BEGIN

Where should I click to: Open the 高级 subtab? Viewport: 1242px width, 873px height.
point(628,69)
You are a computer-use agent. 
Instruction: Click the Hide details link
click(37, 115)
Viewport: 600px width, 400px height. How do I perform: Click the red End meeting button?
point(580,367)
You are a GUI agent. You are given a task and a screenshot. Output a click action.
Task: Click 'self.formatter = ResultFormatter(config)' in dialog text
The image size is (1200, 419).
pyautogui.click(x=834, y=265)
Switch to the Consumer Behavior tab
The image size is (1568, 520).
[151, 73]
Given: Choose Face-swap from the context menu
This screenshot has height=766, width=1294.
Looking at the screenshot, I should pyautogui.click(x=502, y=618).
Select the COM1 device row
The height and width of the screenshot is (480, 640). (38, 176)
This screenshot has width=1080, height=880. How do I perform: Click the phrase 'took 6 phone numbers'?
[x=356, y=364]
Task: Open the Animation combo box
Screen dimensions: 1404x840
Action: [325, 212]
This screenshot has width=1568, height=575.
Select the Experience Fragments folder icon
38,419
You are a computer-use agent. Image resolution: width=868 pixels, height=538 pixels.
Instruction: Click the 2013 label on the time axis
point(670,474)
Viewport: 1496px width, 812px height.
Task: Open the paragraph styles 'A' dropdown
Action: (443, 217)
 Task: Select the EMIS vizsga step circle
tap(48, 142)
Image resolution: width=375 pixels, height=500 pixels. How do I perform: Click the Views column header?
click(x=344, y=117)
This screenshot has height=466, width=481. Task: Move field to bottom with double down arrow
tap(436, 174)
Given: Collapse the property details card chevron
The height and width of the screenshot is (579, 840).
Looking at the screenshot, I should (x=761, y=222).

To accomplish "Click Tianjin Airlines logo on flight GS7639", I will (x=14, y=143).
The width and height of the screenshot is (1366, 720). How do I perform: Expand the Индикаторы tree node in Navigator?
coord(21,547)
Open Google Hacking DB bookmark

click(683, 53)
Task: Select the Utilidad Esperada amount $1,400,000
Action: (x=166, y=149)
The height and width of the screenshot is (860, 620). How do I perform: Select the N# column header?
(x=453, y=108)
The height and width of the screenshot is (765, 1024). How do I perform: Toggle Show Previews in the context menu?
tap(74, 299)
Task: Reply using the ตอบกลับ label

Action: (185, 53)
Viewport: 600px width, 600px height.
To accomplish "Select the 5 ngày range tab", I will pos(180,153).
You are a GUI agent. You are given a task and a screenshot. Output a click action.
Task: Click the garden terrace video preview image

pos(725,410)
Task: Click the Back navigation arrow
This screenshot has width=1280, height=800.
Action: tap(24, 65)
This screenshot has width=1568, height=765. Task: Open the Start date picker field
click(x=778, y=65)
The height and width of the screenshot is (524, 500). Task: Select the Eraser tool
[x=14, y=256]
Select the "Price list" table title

END

→ **Task statement**:
The records above must be printed again in full, exactly as written.

→ **Your solution**:
Where should I click to: Open the 高级 subtab? Viewport: 1242px width, 873px height.
point(628,69)
You are a computer-use agent. 
Instruction: Click the Hide details link
click(37, 115)
Viewport: 600px width, 400px height. How do I perform: Click the red End meeting button?
point(580,367)
You are a GUI agent. You are given a task and a screenshot. Output a click action.
Task: Click 'self.formatter = ResultFormatter(config)' in dialog text
The image size is (1200, 419).
pyautogui.click(x=834, y=265)
Switch to the Consumer Behavior tab
The image size is (1568, 520).
[151, 73]
Given: Choose Face-swap from the context menu
This screenshot has height=766, width=1294.
Looking at the screenshot, I should pyautogui.click(x=502, y=618).
Select the COM1 device row
The height and width of the screenshot is (480, 640). (38, 176)
This screenshot has width=1080, height=880. How do I perform: Click the phrase 'took 6 phone numbers'?
[x=356, y=364]
Task: Open the Animation combo box
Screen dimensions: 1404x840
Action: [325, 212]
This screenshot has width=1568, height=575.
Select the Experience Fragments folder icon
38,419
You are a computer-use agent. Image resolution: width=868 pixels, height=538 pixels.
Instruction: Click the 2013 label on the time axis
point(670,474)
Viewport: 1496px width, 812px height.
Task: Open the paragraph styles 'A' dropdown
Action: (443, 217)
 Task: Select the EMIS vizsga step circle
tap(48, 142)
Image resolution: width=375 pixels, height=500 pixels. How do I perform: Click the Views column header?
click(x=344, y=117)
This screenshot has height=466, width=481. Task: Move field to bottom with double down arrow
tap(436, 174)
Given: Collapse the property details card chevron
The height and width of the screenshot is (579, 840).
Looking at the screenshot, I should (x=761, y=222).

To accomplish "Click Tianjin Airlines logo on flight GS7639", I will (x=14, y=143).
The width and height of the screenshot is (1366, 720). How do I perform: Expand the Индикаторы tree node in Navigator?
coord(21,547)
Open Google Hacking DB bookmark

click(683, 53)
Task: Select the Utilidad Esperada amount $1,400,000
Action: (x=166, y=149)
The height and width of the screenshot is (860, 620). How do I perform: Select the N# column header?
(x=453, y=108)
The height and width of the screenshot is (765, 1024). How do I perform: Toggle Show Previews in the context menu?
tap(74, 299)
Task: Reply using the ตอบกลับ label

Action: (185, 53)
Viewport: 600px width, 600px height.
To accomplish "Select the 5 ngày range tab", I will pos(180,153).
You are a GUI agent. You are given a task and a screenshot. Output a click action.
Task: Click the garden terrace video preview image

pos(725,410)
Task: Click the Back navigation arrow
This screenshot has width=1280, height=800.
Action: tap(24, 65)
This screenshot has width=1568, height=765. Task: Open the Start date picker field
click(x=778, y=65)
The height and width of the screenshot is (524, 500). Task: Select the Eraser tool
[x=14, y=256]
Select the "Price list" table title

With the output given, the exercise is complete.